Cardiovascular Intervention and Therapeutics | 2019
Discordance of intracoronary pressure-based indices in severe angiographic stenosis: are we missing the flow?
Abstract
Resting and hyperemia pressure-based indices are guideline recommended for the assessment of intermediate coronary artery stenoses. Discordance between resting and hyperemia-dependent indices has been observed in around 20% of cases which may create uncertainty in interpretation [1]. We report a case of an 80-year-old diabetic male with class III angina, normal left ventricular function and regional motion who underwent percutaneous coronary intervention (PCI) to a severe mid-right coronary artery (RCA) stenosis (Fig. 1a). Stenting was physiology-guided as mandated by research study protocol. Quantitative coronary angiography demonstrated an 82% diameter stenosis. Pre-PCI fractional flow reserve (FFR; with intravenous adenosine, 140 μg/kg per min) was 0.67 (Fig. 1c), resting full-cycle ratio (RFR) was 0.91 and whole-cycle Pd/Pa and instantaneous wave-free ratio (iFR) were 0.96 (Fig. 1d), as derived retrospectively using previously described methods [2]. Revascularisation was performed using a 3.5 × 18 mm everolimus-eluting stent (Fig. 1b) as guided by the abnormal FFR value. Post-PCI FFR, RFR, whole-cycle Pd/Pa and iFR were all 1.0. During both preand post-PCI pressure wire pullbacks, there was no significant signal drift. The patient was symptom-free at discharge and at 1-month follow-up. This case highlights that the presence of discordance between hyperemic and resting indices may occur even in severe angiographic stenoses. Notably such lesions were not included in the DEFINE-FLAIR and iFR-SWEDEHEART trials which evaluated the prognostic significance of resting indices in intermediate lesions [3]. As such the diagnostic utility of resting indices to defer PCI in severe stenoses is not well established.
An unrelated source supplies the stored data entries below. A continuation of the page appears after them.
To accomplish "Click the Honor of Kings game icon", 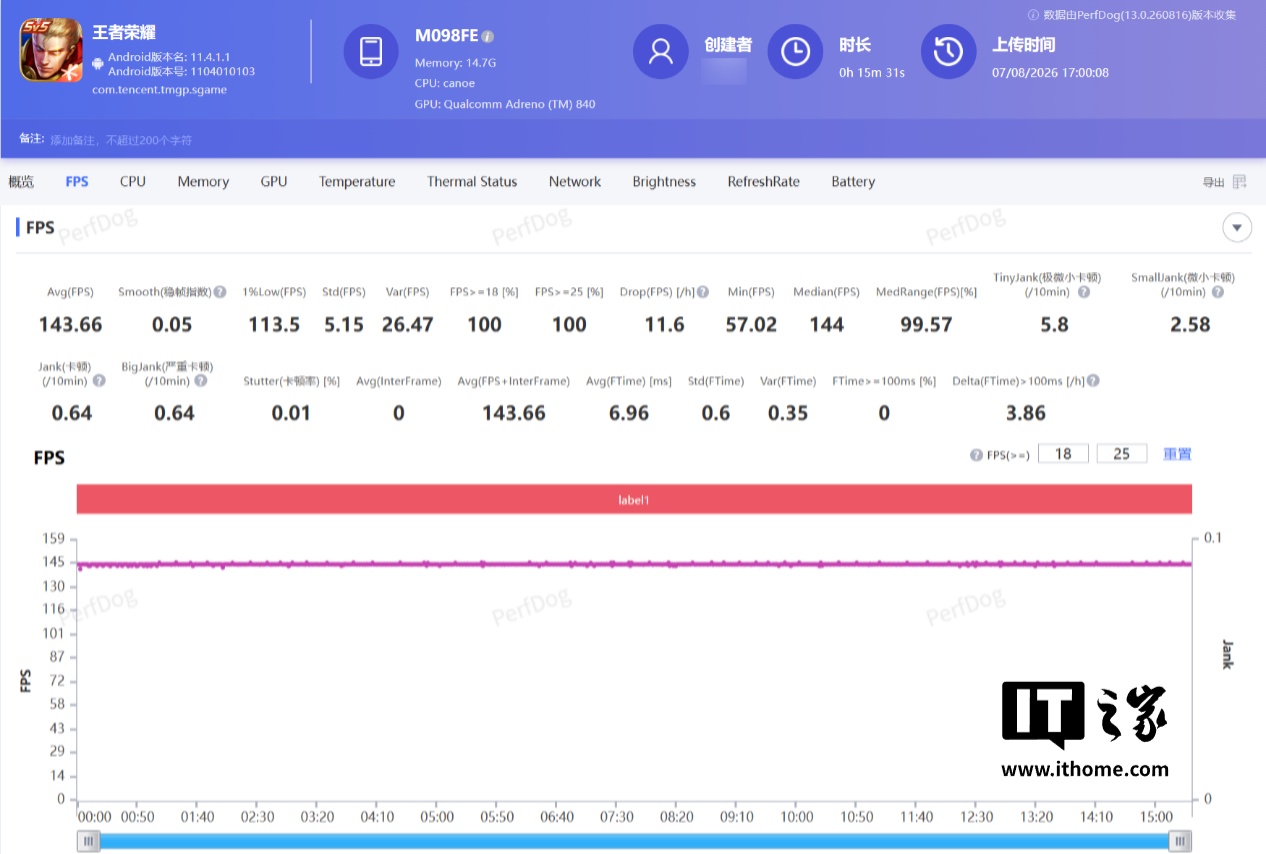I will click(51, 51).
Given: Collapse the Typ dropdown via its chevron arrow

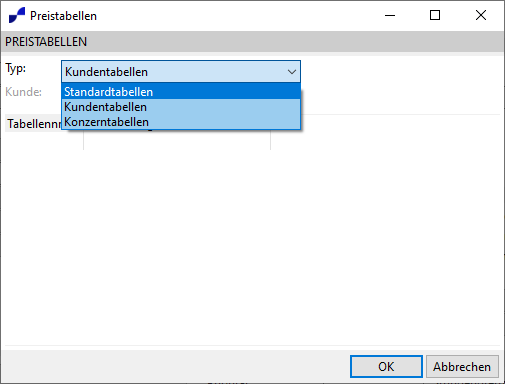Looking at the screenshot, I should click(292, 72).
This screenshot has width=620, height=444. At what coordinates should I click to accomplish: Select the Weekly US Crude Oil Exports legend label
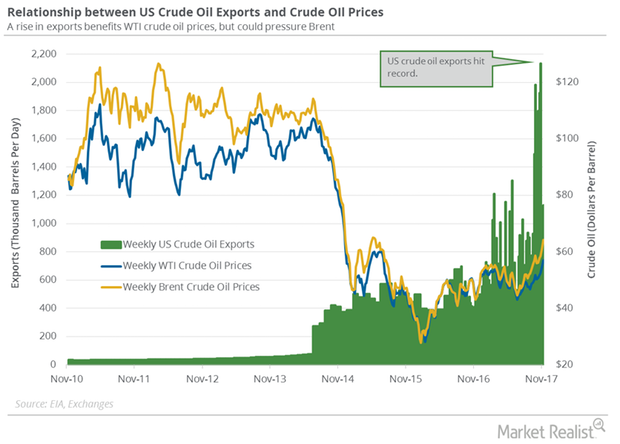tap(188, 244)
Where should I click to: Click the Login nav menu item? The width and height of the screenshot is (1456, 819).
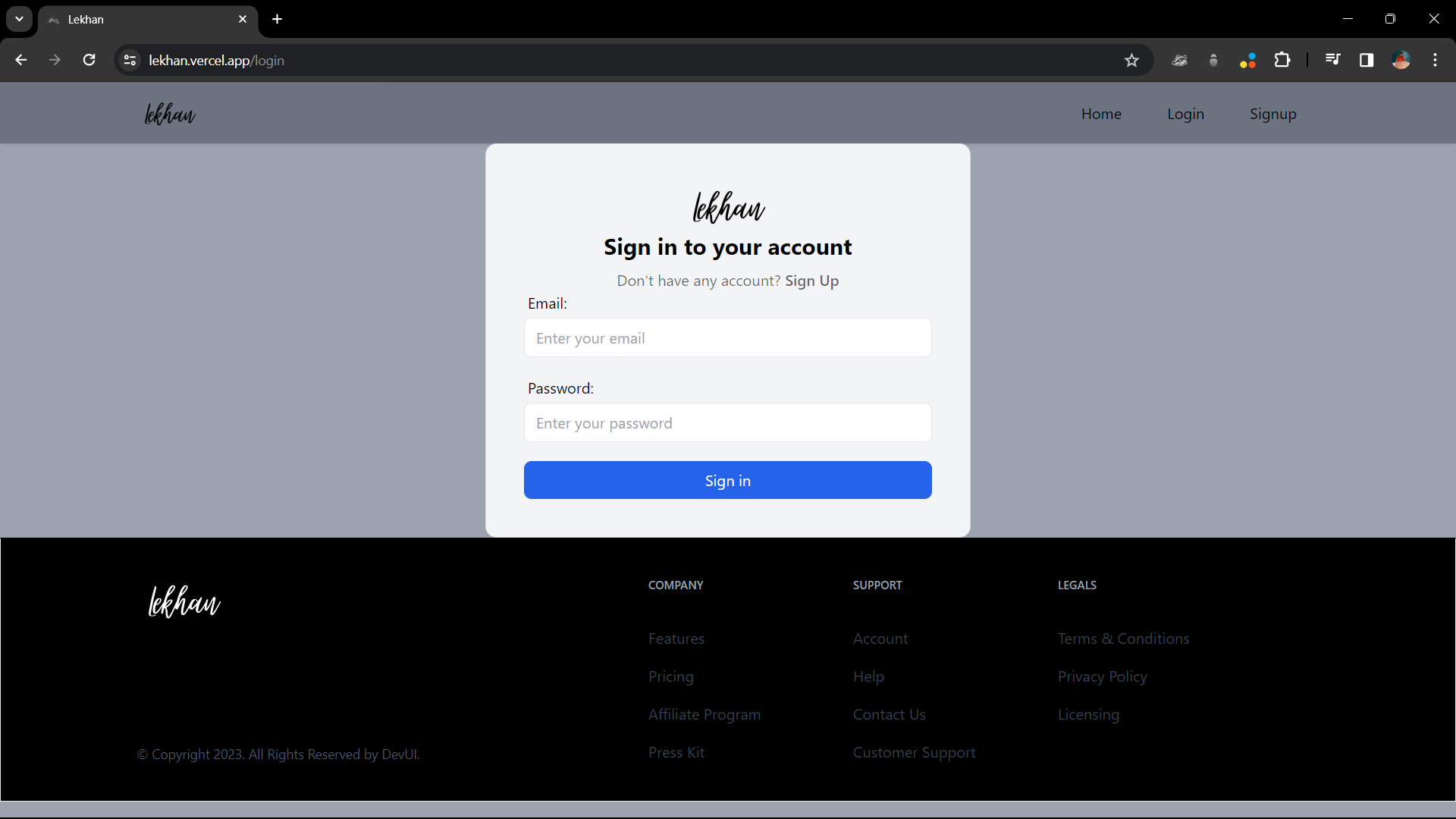point(1185,113)
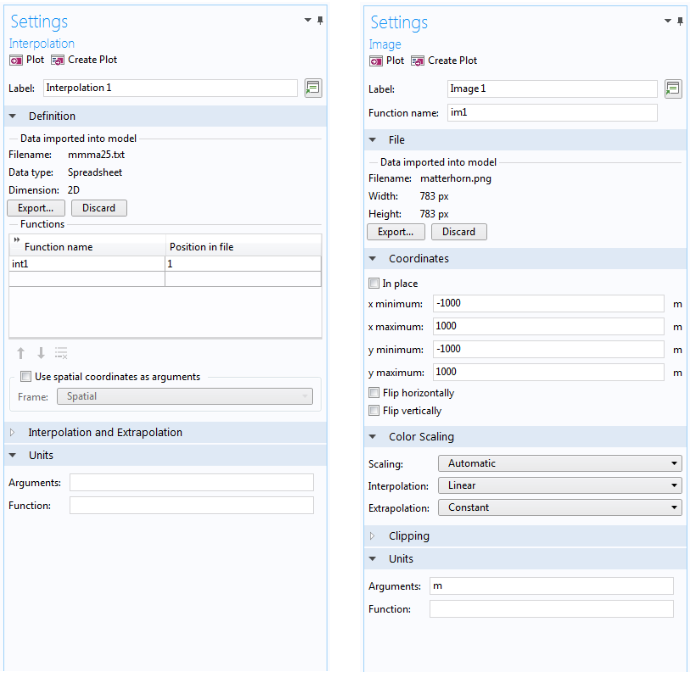The height and width of the screenshot is (675, 693).
Task: Open the Scaling dropdown set to Automatic
Action: click(x=560, y=463)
Recent evidence suggests that iFR better relates to coronary flow reserve than FFR, with further data suggesting lower event rates for intermediate lesions deferred in the left anterior descending artery using iFR compared to FFR [4]. There is currently paucity of outcome data on whether this may hold true in discordant angiographically severe stenoses with normal resting indices. While such lesions are not usually subject to functional assessment in clinical practice, this case highlights the difficulty in interpretation in discordant cases and may caution the deferral of PCI based on normal resting indices in angiographically severe stenoses.